_What is expected_. Can you set down, exactly as they appear below, the lines from the opening of the material through the one bearing "The width and height of the screenshot is (1280, 720).", minus the pictures?
***** Source information *****
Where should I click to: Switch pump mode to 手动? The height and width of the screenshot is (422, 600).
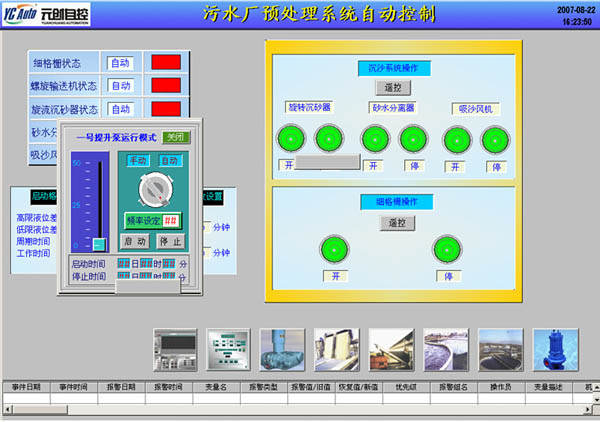coord(137,160)
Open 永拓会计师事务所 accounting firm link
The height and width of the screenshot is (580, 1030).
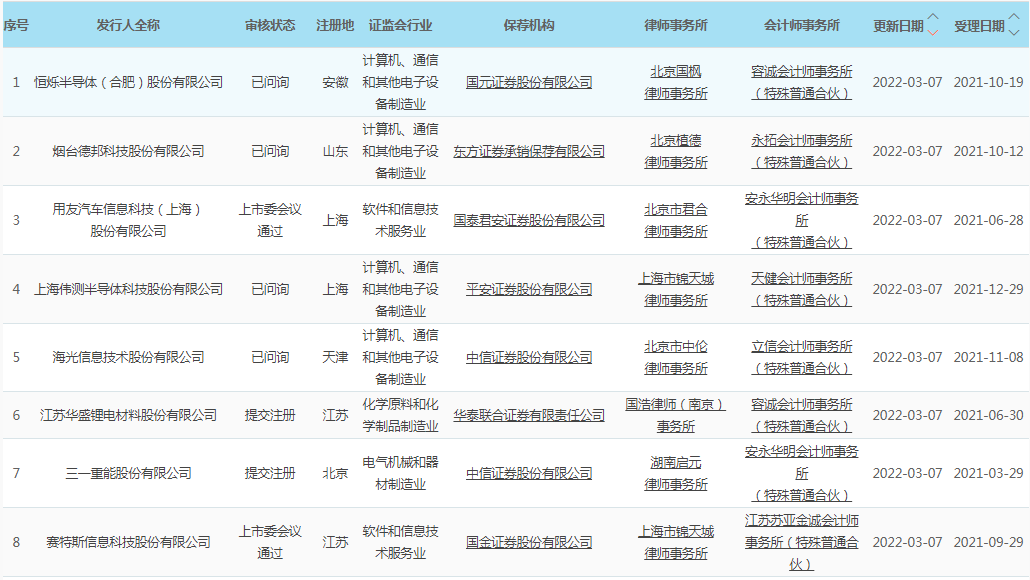pyautogui.click(x=801, y=151)
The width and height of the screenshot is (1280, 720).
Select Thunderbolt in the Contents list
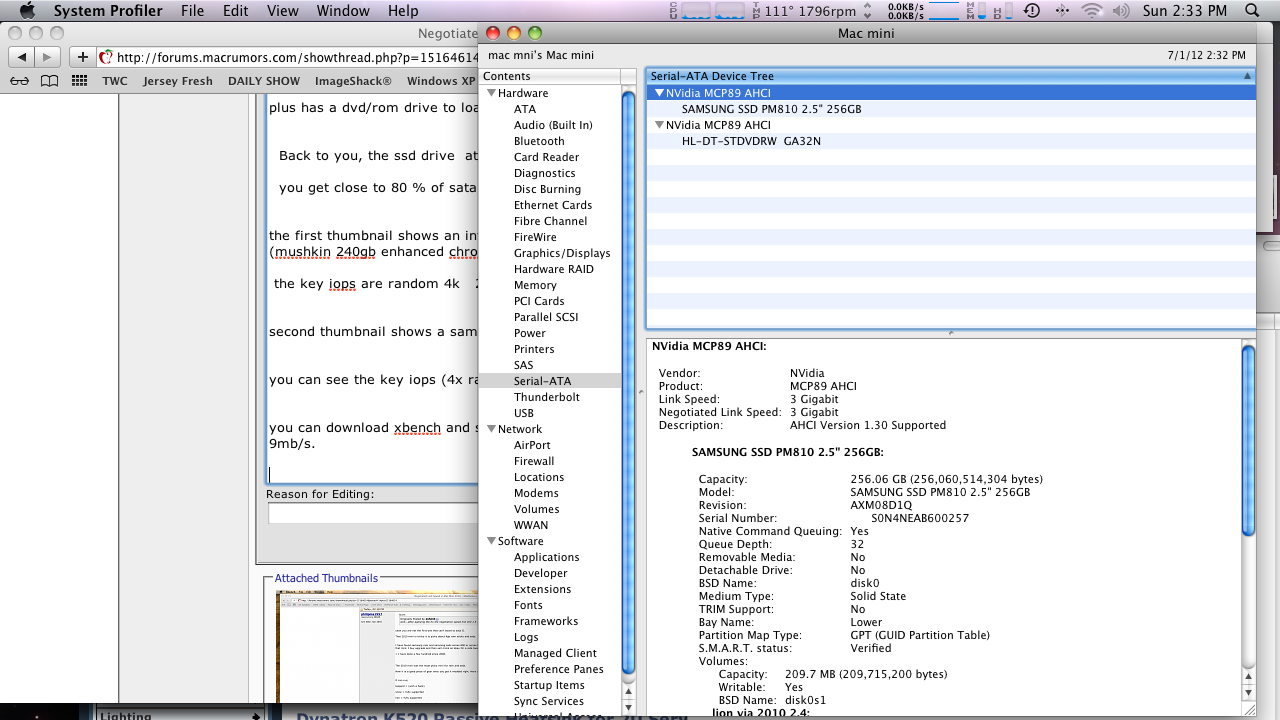coord(546,397)
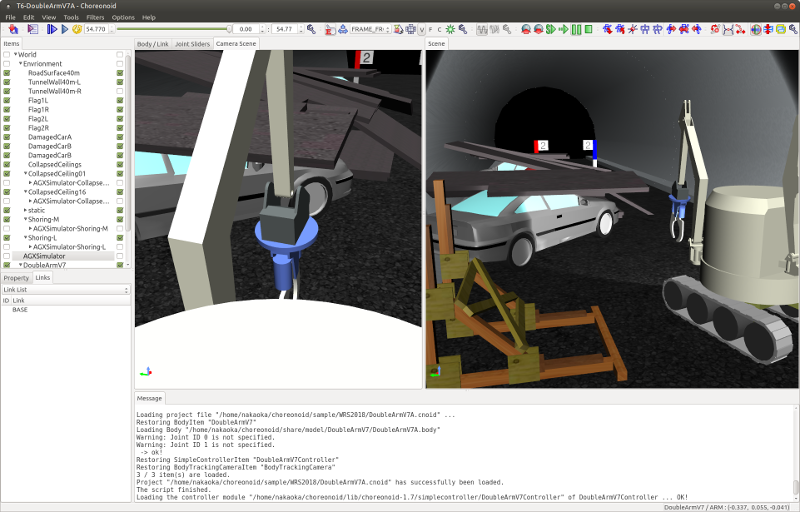Open the Filters menu
Image resolution: width=800 pixels, height=512 pixels.
click(95, 17)
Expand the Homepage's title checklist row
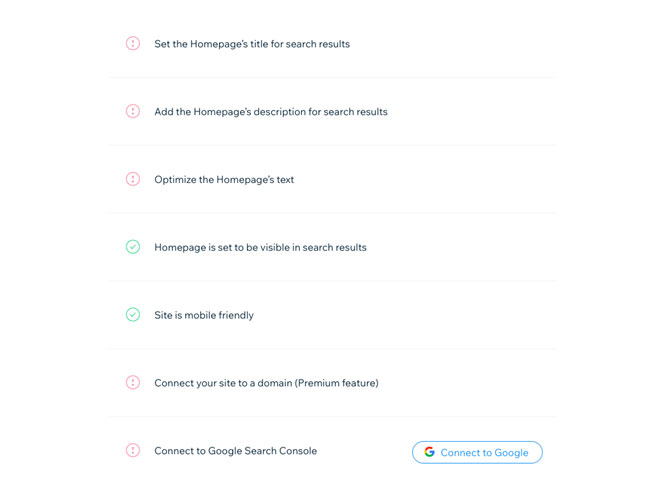The image size is (665, 494). 332,44
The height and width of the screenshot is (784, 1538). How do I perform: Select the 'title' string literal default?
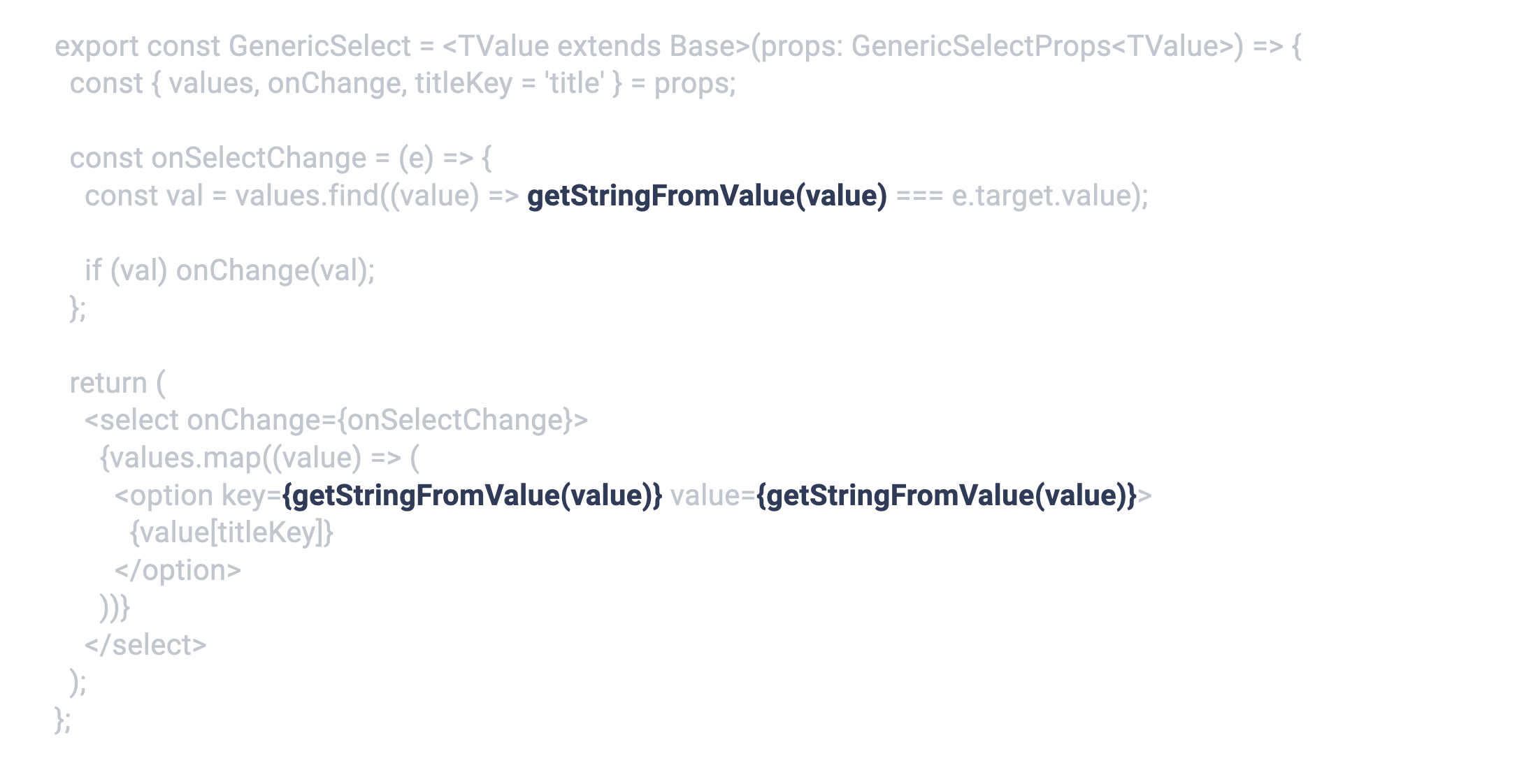574,84
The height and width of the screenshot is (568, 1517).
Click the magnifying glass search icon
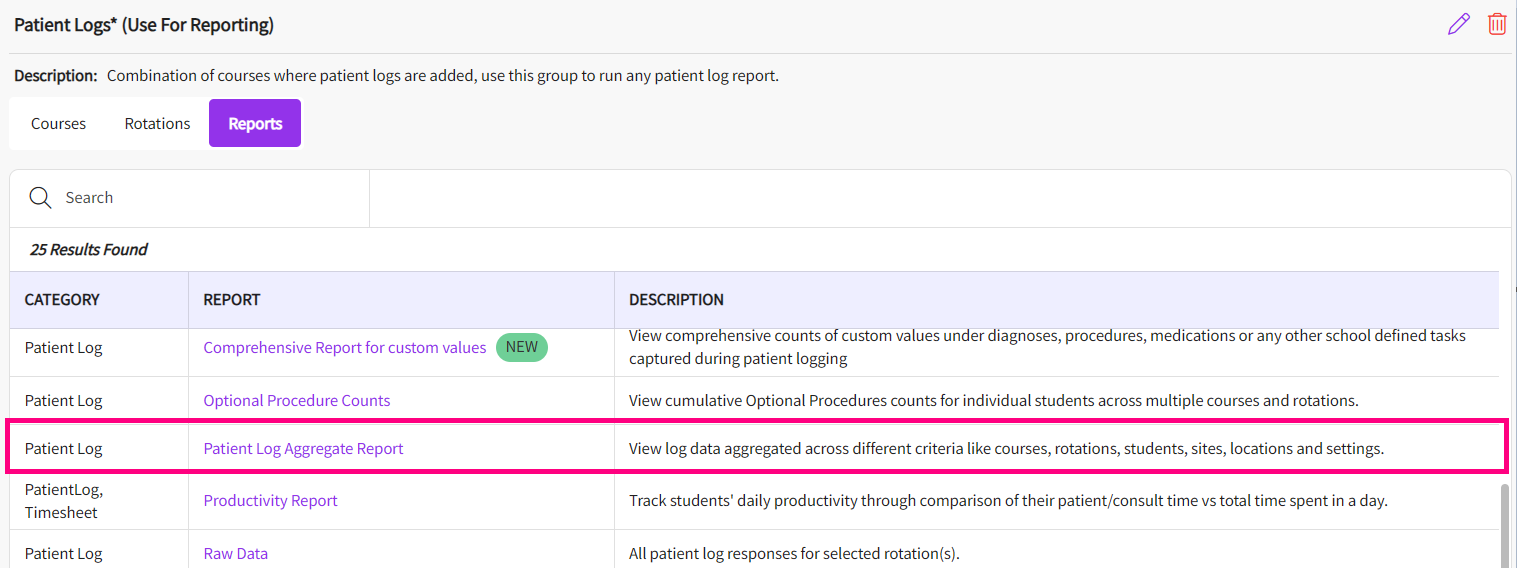(x=40, y=197)

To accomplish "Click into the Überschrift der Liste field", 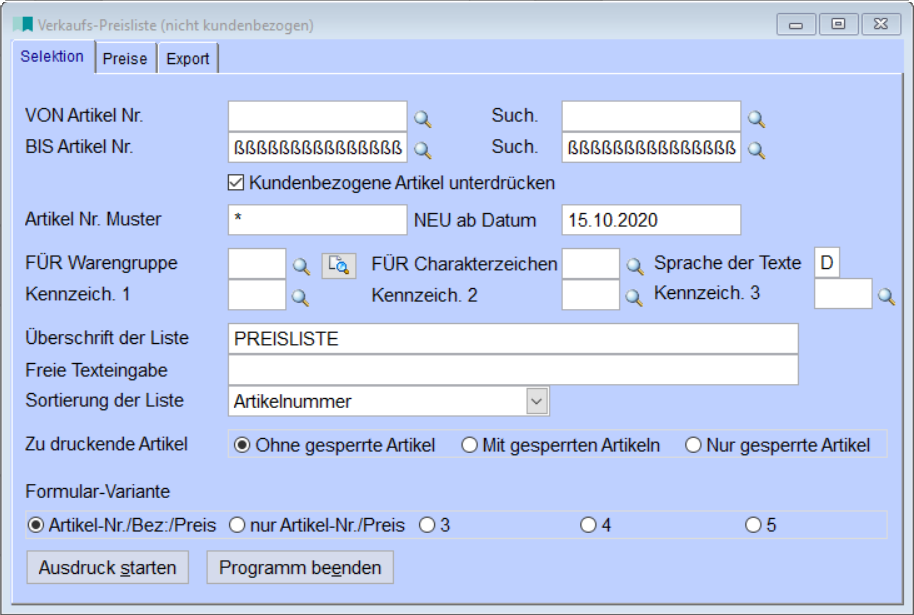I will 513,339.
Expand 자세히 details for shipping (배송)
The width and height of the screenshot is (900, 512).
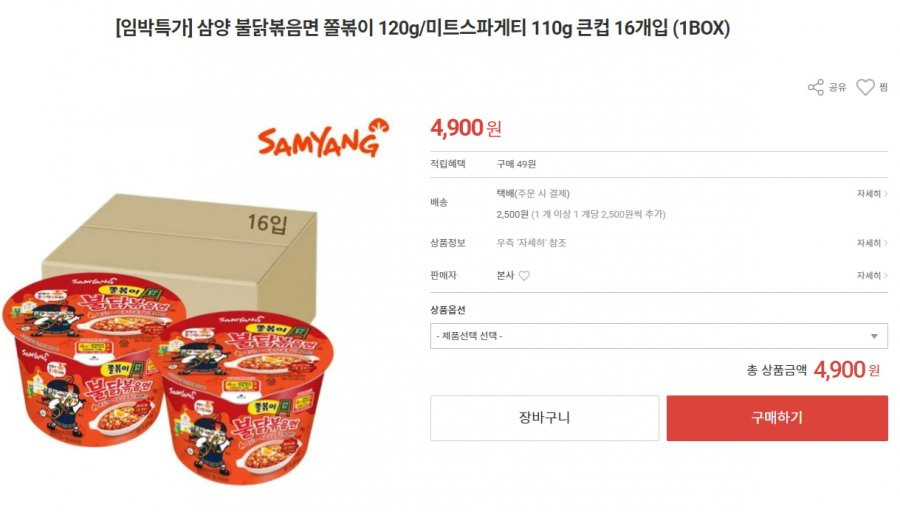(872, 194)
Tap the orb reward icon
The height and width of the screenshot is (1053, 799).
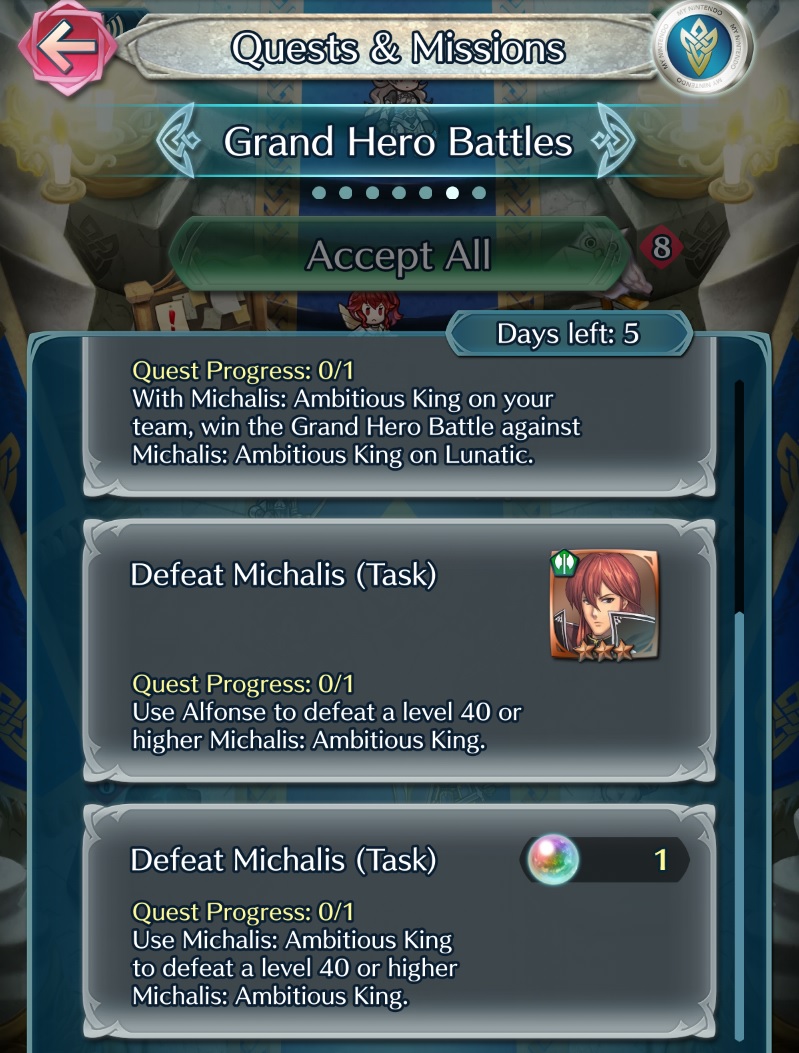553,860

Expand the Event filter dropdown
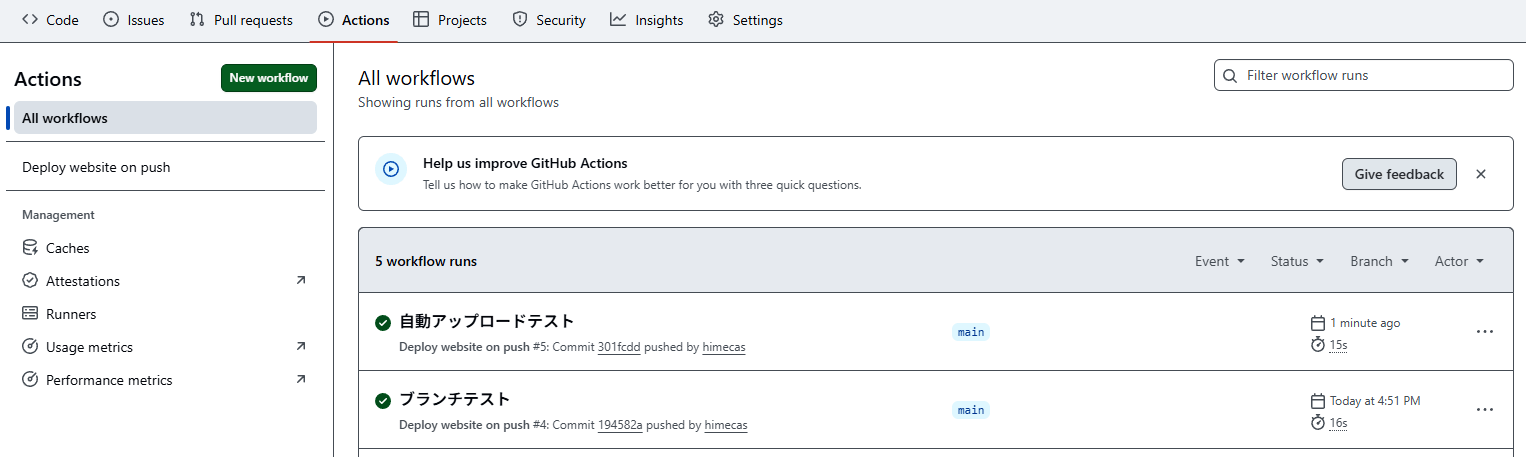pos(1220,261)
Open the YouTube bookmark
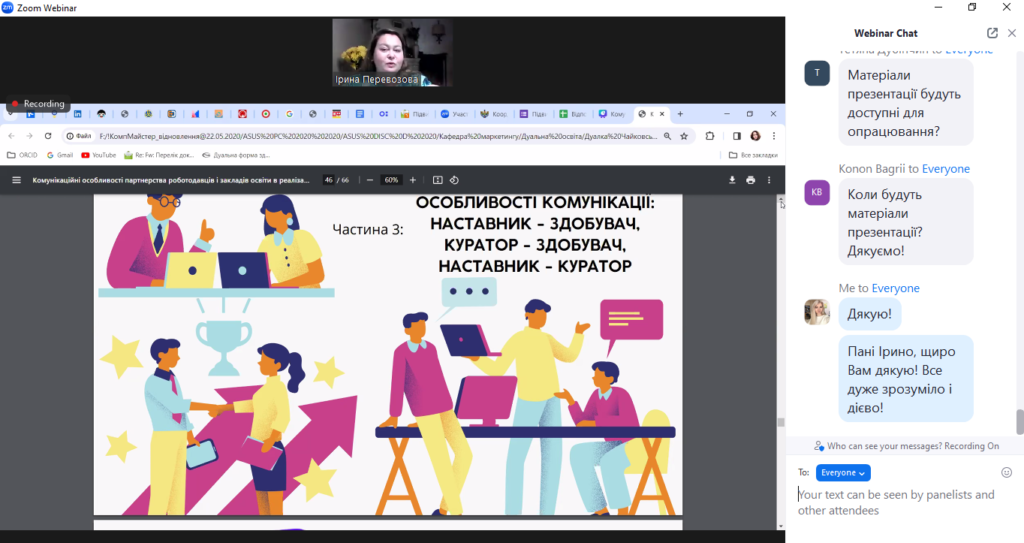1024x543 pixels. pyautogui.click(x=99, y=155)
*****
_Answer to this exercise_.
Where should I click to: Switch pump mode to 手动? The height and width of the screenshot is (422, 600).
coord(137,160)
Open 永拓会计师事务所 accounting firm link
The height and width of the screenshot is (580, 1030).
pyautogui.click(x=801, y=151)
The width and height of the screenshot is (1280, 720).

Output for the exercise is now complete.